- _Task details_
Extend the forum thread below, in which rideshare and cab drivers trade accusations, starting right after its final quoted sentence.

- _Text provided_
------------------------------------------------------------

You have 1000s of anti Uber posts all over the internet and lots of aliases where the ip address goes back to you. We know you are not a cab driver.


----------



## Suberman

chi1cabby said:


> And yet you sleep in your car and claim to be working around the clock to pull in 2K/Wk in NJ.
> Okay, got it!


I work monster hours to support a family unlike you. The only thing that stops you from posting more is there is a 10 second limit. You are just a shameless troll.


----------



## MiamiFlyer

@Suberman And despite that job with 20 years in, you still have to supplement your income with .18/min and $1.20 mile.
How is that job going?


----------



## chi1cabby

Suberman said:


> You have 1000s of anti Uber posts all over the internet and lots of aliases where the ip address goes back to you. *We* know you are not a cab driver.


Who is *"We"*?
Dozens of forum members know me personally. Can anyone vouch for you?


----------



## Suberman

Having a family is expensive and not easy. I dont pretend to live an easy lifestyle. Those with kids and other obligations know what I mean. I do what I have to to bring in the cash for my family. One day if you grow up you will know what I mean.


----------



## cybertec69

Suberman said:


> Having a family is expensive and not easy. I dont pretend to live an easy lifestyle. Those with kids and other obligations know what I mean. I do what I have to to bring in the cash for my family. One day if you grow up you will know what I mean.


Really you have a family "poor me" you have to support, we'll that was your choice, you wanted offspring you must produce for them, just like any creature on this planet, it still does justify the nonsense you post here,and you will be called on it.


----------



## Suberman

I dont post nonsense. You guys are young anti Uber kid who try to stop me from posting. I bet you are all just one person with multi aliases. Seems like you enjoy Florida a lot. We do have your ip addresses as we setup an ip trap. We know exactly who you are.


----------



## MiamiFlyer

hahaha...more empty threats of tracking me down via IP.
What exactly is the IP I am posting from now?
Why wait and hold me in suspense.
Why not come to my door now?


----------



## Suberman

MiamiFlyer said:


> hahaha...more empty threats of tracking me down via IP.
> What exactly is the IP I am posting from now?
> Why wait and hold me in suspense.
> Why not come to my door now?


Its called an ip trap plus there are some security vulnerabilities on this site where we can see the log.


----------



## chi1cabby

Suberman said:


> We do have your ip addresses as we setup an ip trap. We know exactly who you are.


Is @uberpeople.net going to allow this clown to keep on posting garbage on this forum?
And when he's called out on it, he starts in-boxing insults to other members, and then starts making internet threats?


----------



## chi1cabby

Suberman said:


> *We* do have your ip addresses as *we* setup an ip trap. We know exactly who you are.


Once again, who is *We?
Are you part of some forum troll team employed by Uber?
Or do you have Multiple Personality Disorder?
*


----------



## Suberman

What threats am I making? Reporting you for impersonating a cabbie?


----------



## SuperDuperUber

Suberman said:


> I dont post nonsense. You guys are young anti Uber kid who try to stop me from posting. I bet you are all just one person with multi aliases. Seems like you enjoy Florida a lot. We do have your ip addresses as we setup an ip trap. We know exactly who you are.

------------------------------------------------------------

- _Provided information_
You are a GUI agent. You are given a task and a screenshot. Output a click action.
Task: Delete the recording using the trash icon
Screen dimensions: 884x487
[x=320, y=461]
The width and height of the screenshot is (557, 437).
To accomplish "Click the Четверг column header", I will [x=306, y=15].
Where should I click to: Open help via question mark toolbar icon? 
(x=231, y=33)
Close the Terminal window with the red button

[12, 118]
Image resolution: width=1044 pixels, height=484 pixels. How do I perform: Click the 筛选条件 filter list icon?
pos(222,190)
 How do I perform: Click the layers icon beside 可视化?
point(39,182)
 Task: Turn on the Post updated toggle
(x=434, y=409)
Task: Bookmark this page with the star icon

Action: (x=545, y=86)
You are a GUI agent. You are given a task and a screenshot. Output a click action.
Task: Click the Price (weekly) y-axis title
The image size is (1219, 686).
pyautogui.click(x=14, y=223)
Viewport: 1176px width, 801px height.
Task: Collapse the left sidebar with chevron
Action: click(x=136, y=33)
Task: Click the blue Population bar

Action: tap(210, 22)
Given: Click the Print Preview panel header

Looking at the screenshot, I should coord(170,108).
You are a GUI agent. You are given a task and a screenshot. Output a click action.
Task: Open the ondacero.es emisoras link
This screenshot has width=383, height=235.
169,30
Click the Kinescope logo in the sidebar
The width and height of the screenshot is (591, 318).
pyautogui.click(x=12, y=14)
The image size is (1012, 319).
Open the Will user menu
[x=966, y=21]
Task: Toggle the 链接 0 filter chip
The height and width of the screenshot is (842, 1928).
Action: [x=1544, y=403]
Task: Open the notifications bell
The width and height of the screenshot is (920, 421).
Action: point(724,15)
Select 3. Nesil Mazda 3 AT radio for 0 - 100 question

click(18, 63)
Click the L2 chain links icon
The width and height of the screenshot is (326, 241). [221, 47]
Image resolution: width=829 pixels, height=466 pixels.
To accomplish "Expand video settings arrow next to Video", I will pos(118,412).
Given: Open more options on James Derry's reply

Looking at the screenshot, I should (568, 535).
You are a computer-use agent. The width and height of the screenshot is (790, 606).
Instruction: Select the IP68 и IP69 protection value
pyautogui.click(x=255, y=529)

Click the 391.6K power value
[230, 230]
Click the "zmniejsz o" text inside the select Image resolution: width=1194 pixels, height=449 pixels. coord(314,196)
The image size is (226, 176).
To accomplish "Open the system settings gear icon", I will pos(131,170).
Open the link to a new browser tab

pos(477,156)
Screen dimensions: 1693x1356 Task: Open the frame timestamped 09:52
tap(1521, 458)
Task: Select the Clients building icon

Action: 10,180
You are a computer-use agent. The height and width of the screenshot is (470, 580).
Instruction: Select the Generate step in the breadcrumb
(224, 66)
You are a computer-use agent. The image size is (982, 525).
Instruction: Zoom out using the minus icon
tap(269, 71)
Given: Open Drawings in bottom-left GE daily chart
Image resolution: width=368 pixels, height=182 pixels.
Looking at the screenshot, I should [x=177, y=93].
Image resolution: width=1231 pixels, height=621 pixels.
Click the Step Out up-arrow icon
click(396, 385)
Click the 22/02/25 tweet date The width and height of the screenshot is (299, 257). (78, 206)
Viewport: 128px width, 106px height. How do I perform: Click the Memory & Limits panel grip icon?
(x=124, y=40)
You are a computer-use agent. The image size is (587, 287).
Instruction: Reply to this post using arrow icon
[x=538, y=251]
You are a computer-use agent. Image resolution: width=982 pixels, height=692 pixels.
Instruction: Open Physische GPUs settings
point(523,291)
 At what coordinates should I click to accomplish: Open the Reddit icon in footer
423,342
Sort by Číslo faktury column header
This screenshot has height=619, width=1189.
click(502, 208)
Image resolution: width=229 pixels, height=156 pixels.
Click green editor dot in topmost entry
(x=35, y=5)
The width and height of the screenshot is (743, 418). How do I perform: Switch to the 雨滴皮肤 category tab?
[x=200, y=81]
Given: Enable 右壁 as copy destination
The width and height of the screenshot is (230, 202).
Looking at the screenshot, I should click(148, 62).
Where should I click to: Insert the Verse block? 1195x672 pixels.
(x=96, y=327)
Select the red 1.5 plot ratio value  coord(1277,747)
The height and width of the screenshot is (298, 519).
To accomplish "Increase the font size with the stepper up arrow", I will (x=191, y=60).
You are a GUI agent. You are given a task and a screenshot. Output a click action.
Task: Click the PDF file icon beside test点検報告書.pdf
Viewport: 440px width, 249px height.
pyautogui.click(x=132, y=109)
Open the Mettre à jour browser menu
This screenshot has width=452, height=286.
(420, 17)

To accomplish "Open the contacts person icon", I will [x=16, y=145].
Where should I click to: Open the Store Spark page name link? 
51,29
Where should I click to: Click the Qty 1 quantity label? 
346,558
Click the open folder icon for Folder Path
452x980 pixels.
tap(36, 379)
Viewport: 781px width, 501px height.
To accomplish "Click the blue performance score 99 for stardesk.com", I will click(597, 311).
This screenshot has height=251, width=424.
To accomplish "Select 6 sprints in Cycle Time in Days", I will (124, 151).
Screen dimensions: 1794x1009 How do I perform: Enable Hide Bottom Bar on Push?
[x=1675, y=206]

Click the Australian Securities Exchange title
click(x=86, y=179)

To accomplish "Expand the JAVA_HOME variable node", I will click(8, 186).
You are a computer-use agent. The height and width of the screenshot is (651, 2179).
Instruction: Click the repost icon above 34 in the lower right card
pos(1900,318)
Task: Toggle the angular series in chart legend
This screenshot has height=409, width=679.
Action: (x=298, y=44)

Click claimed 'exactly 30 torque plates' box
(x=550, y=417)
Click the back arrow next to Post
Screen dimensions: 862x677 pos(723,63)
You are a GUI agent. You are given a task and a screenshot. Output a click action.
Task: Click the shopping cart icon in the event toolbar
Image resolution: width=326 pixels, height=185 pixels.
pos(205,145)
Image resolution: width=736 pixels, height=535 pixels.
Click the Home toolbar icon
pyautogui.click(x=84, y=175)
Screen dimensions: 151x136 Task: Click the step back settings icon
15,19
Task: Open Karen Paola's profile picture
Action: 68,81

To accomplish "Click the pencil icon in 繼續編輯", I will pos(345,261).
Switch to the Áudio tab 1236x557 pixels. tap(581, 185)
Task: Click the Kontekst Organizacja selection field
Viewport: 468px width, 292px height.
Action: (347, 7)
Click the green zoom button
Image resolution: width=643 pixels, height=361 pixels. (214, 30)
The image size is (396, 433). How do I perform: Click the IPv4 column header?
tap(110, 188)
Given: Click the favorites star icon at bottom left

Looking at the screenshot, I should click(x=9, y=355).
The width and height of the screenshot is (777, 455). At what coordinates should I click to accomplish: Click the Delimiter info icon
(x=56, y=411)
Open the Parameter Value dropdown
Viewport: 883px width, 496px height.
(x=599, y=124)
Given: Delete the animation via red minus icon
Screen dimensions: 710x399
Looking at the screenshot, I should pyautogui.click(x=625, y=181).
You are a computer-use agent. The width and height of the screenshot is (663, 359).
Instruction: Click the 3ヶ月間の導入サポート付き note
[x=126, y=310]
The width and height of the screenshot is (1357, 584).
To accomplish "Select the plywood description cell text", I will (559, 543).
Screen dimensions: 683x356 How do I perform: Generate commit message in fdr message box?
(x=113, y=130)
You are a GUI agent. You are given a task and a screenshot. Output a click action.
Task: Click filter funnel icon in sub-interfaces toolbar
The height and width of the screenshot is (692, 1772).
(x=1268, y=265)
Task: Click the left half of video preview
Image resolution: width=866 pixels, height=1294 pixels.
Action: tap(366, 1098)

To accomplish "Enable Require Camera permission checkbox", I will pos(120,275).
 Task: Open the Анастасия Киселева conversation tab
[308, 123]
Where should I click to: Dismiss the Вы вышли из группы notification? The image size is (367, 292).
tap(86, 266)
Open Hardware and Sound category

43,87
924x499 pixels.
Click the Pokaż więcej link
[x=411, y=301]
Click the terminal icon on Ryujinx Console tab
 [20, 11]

------------------------------------------------------------

- _Exercise answer_
We are not stopping you from posting, we are calling you out on the bulls..t and lies that you spew. No normal driver would be talking your nonsense, hence you are a shill or troll.


----------



## Suberman

And we are not stopping you from posting and you wont stop us. You cant stop Uber. You waste your time here.


----------



## Tx rides

Suberman said:


> Its not bogus. Many limo services out there operate without insurance. They present a certificate of insurance and let it lapse. They will also purchase a minimum limits policy unlike Ubers policy which is not minimum limits. I should know being in the industry. I do have a license and a job unlike you.


Bull. You let it lapse, you can't renew. I own a Limo company , AND work FT in IT industry. I don't take this stuff lightly, and sure as hell won't give irresponsible advice to novice drivers who are trying to earn an honest living.


----------



## Suberman

You own a limo company and work a full time job in IT? I am a billionaire and a stand up comic not to mention a wwe star.


----------



## Tx rides

Suberman said:


> I dont post nonsense. You guys are young anti Uber kid who try to stop me from posting. I bet you are all just one person with multi aliases. Seems like you enjoy Florida a lot. We do have your ip addresses as we setup an ip trap. We know exactly who you are.


I think your neurotransmitters may be out of whack. I'd schedule a FUP appointment with your doc to be safe!!!!!


----------



## cybertec69

Suberman said:


> What threats am I making? Reporting you for impersonating a cabbie?


This just goes to show you are in serious need of help.


----------



## Suberman

Im not the one logging in under multiple aliases and trolling a forum.


----------



## MiamiFlyer

Suberman said:


> Seems like you enjoy Florida a lot.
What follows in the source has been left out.